Clad in a gown of rich red fabric, hastily patched and with an uneven hem, the young woman appeared less threatening than the dwarf. Yet she carried herself with a confidence that unsettled the ghost. She was thin-waisted and lithe of frame, with the muscled legs of a dancer. The scratches crisscrossing those legs and the claw marks marring her shoulder told of a long, hard trek to the tower. The way she kept her gnarled cudgel close at hand revealed her wariness to sudden danger. Though her features were deceptively gentle-green eyes, full lips, and a soft chin-the ghost knew she must possess a reservoir of strength, for she had survived days of travel with Lord Soth and a harrowing escape from Castle Ravenloft.

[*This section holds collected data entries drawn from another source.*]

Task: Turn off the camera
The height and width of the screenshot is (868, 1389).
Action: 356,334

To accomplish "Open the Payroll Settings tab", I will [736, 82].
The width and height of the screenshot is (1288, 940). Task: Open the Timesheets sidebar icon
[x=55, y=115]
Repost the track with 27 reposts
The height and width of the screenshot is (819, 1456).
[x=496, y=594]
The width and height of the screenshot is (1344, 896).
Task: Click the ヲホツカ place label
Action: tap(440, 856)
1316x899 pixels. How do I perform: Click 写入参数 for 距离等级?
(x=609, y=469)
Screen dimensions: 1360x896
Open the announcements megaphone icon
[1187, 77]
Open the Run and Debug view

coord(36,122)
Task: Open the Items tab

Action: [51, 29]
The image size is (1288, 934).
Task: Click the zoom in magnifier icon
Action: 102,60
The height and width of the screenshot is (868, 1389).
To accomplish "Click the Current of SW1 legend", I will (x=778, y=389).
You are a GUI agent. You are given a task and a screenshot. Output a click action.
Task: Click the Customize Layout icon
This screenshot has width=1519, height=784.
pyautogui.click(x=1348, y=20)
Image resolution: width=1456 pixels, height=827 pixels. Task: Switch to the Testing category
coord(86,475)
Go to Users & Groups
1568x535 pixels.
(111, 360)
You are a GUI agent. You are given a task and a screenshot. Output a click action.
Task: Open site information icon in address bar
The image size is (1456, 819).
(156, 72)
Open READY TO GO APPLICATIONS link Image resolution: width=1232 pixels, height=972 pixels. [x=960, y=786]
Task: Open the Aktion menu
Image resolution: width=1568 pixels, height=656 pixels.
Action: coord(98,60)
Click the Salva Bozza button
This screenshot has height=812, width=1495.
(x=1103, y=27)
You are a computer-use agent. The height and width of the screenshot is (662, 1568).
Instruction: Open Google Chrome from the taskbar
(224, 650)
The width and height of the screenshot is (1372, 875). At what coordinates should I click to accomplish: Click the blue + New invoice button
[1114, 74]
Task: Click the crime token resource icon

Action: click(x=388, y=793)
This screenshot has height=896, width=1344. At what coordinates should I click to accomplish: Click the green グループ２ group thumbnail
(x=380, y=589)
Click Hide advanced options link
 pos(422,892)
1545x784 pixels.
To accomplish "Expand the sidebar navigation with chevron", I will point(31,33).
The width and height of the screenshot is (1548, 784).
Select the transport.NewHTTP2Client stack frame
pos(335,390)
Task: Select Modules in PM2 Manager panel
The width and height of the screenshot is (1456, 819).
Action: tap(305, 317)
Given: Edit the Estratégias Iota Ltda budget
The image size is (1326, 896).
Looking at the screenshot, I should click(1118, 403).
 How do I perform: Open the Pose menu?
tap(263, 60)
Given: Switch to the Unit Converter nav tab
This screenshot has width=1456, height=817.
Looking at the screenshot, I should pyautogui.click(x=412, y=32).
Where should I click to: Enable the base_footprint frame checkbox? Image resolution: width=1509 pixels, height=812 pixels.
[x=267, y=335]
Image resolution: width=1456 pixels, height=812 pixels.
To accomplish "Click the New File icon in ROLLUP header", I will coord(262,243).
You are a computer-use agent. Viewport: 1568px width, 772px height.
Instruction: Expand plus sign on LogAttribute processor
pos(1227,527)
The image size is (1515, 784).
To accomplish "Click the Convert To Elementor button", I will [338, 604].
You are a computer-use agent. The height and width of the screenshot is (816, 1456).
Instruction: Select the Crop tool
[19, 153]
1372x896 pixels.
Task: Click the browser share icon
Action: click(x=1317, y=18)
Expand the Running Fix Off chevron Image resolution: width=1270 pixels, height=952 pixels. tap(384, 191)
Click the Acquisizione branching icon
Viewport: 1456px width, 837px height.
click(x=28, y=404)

“We’ll be leaving any time now,” the dwarf said, scuffing clumps of sod from the ground with his heavy boots. “I dare say the old count won’t want to dally until the sun rises.”
A brief moment of excitement passed through the ghost at the dwarf’s disrespectful tone. If Strahd heard him, there would certainly be a confrontation, and Caradoc yearned to have an excuse to reveal himself and his new alliance to Lord Soth. Then he’ll realize how foolish he was to mistreat me, the ghost concluded, clinging to the shadows.
Magda sat down on the steepest part of the hill, just before the gate. Next to her, an uneven and badly constructed stone stair rambled down the hill. “We can’t be on our way too soon for me,” she noted impatiently, tapping the ground with her club.